§ WHAT YOU NEED TO DO
Could you restate word for word every line of the records below, from the first one to the one holding "Click the Swap Rows and Columns icon"?

§ RECORDS PROVIDED

+--

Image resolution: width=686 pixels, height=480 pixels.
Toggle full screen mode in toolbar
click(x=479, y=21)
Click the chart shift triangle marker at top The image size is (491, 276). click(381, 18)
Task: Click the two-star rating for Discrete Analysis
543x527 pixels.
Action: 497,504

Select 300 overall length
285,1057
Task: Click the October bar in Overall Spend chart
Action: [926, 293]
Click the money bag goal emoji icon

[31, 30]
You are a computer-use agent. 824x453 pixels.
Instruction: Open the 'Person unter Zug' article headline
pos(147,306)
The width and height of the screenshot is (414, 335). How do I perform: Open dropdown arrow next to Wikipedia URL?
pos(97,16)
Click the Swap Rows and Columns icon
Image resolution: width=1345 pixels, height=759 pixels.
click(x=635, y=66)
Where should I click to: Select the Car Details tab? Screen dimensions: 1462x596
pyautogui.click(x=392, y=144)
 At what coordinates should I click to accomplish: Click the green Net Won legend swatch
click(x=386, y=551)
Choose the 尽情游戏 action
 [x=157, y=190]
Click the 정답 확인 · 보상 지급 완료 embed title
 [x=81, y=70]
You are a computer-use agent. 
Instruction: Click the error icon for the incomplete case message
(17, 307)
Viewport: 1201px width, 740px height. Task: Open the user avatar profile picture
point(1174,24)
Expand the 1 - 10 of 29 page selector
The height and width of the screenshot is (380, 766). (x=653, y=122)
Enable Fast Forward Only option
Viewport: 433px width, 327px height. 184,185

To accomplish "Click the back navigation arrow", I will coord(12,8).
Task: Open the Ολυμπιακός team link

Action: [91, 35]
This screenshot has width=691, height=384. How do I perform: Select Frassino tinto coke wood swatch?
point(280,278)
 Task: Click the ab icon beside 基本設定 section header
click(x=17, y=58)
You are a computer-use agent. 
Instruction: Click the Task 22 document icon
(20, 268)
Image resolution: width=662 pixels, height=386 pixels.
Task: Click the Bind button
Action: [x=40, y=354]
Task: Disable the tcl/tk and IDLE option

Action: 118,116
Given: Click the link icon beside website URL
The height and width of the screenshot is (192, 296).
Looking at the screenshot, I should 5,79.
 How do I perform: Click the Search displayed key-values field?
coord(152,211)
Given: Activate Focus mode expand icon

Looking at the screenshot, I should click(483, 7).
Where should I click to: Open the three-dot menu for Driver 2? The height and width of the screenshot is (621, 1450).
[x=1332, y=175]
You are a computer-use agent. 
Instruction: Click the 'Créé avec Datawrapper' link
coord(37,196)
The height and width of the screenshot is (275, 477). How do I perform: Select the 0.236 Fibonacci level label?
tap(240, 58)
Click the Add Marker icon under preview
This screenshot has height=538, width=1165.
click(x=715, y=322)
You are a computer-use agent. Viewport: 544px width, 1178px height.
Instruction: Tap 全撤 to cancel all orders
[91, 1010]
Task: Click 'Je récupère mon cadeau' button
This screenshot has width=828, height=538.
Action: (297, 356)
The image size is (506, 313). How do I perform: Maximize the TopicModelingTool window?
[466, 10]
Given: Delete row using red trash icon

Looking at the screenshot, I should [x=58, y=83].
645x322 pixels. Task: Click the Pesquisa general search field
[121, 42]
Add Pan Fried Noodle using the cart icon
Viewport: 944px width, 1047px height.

+--

§ ANSWER TO THIS TASK
Image resolution: width=686 pixels, height=480 pixels.
Toggle full screen mode in toolbar
click(x=479, y=21)
Click the chart shift triangle marker at top The image size is (491, 276). click(381, 18)
Task: Click the two-star rating for Discrete Analysis
543x527 pixels.
Action: 497,504

Select 300 overall length
285,1057
Task: Click the October bar in Overall Spend chart
Action: [926, 293]
Click the money bag goal emoji icon

[31, 30]
You are a computer-use agent. 824x453 pixels.
Instruction: Open the 'Person unter Zug' article headline
pos(147,306)
The width and height of the screenshot is (414, 335). How do I perform: Open dropdown arrow next to Wikipedia URL?
pos(97,16)
Click the Swap Rows and Columns icon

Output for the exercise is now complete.